Client Organisations
Between 1996 and 1998 Lynda developed and co-directed, with Sumantra Ghoshal, the Global Consortium Programme. This involved senior executives from ABB, BT, Lufthansa, SKF, Standard Chartered Bank and LG.  The programme was designed to increase participant’s skill in managing complex global businesses by visiting China, India, Brazil and Europe to study global companies.

Additionally the Hot Spot movement has engaged with many companies including ARM, BT, Fujitsu, Generali, Philips and Unilever. Lynda is currently engaged with her colleagues on research commissioned by the Singapore Government to examine innovation and team performance across 10 companies in the country and to draw up recommendations for the government.

Career Background
Before joining London Business School in 1989 Lynda was Director of Human Resource Strategy at PA Consulting where she had responsibility for the world-wide HRS practice development.  She is a trained psychologist with a doctorate in individual psychology and worked for some years with British Airways as an occupational psychologist.

Professor Gratton was appointed a Senior Fellow of the UK’s Advanced Institute of Management Practice in 2004. She was the founding director of the Lehman Centre for Women in Business at the London Business School and as such directed a number of important research programmes on work, life balance; women’s routes to the top and the attitudes and aspirations of Gen Y.

Qualifications/Achievements and Publications
In 2007 she was ranked by  The Times as  one of the top 20 Business Thinkers in the world today and in 2008, The Financial Times selected her as the business thinker most likely to make a real difference over the next decade, she was also in the top two of the Human Resources Magazine’s “HR Top 100: Most Influential” poll and actively advises companies across the world.
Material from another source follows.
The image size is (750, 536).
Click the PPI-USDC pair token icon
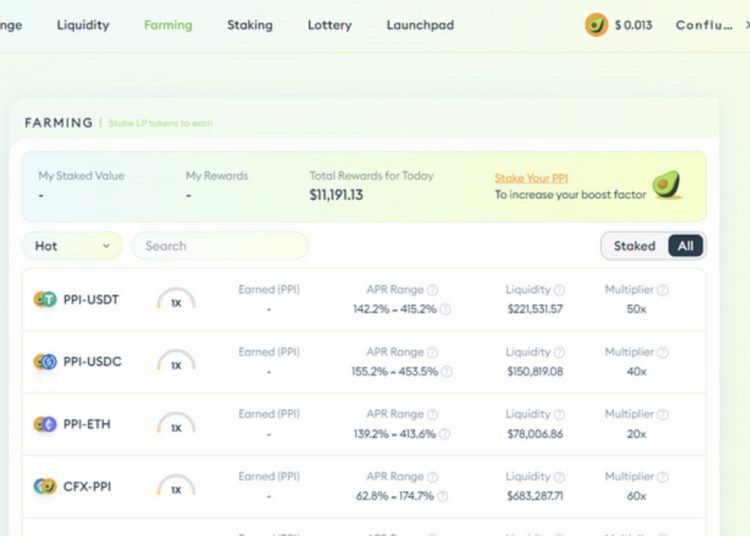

Professor Gratton’s book Living Strategy, originally published in 2000, has been translated into more than 15 languages and rated by US CEOs as one of the most important books of the year. Her book, The Democratic Enterprise, was described by Financial Times as a work of important scholarship and has provided a fascinating insight into how companies will change over the coming decades.

Lynda has received a number of awards for her research and writing. For example, in 2002, her article “Integrating the Enterprise,” which examined cooperative strategies, was awarded the MIT Sloan Management Review best article of the year. Her 2005 case study of BP’s peer assist integration practices won the  ECC Best Strategy Case of the year award and went on to win the best case of the year.

Her book, published in 2007 is Hot Spots – why some teams, workplaces and organisations buzz with energy and others don’t, focused on bringing innovation and energy to organisations. The book has already been translated into more than 10 languages and the Financial Times rated it as one of the most important business books of 2007; and her latest book for 2009 is Glow: how to bring energy and innovation to your life.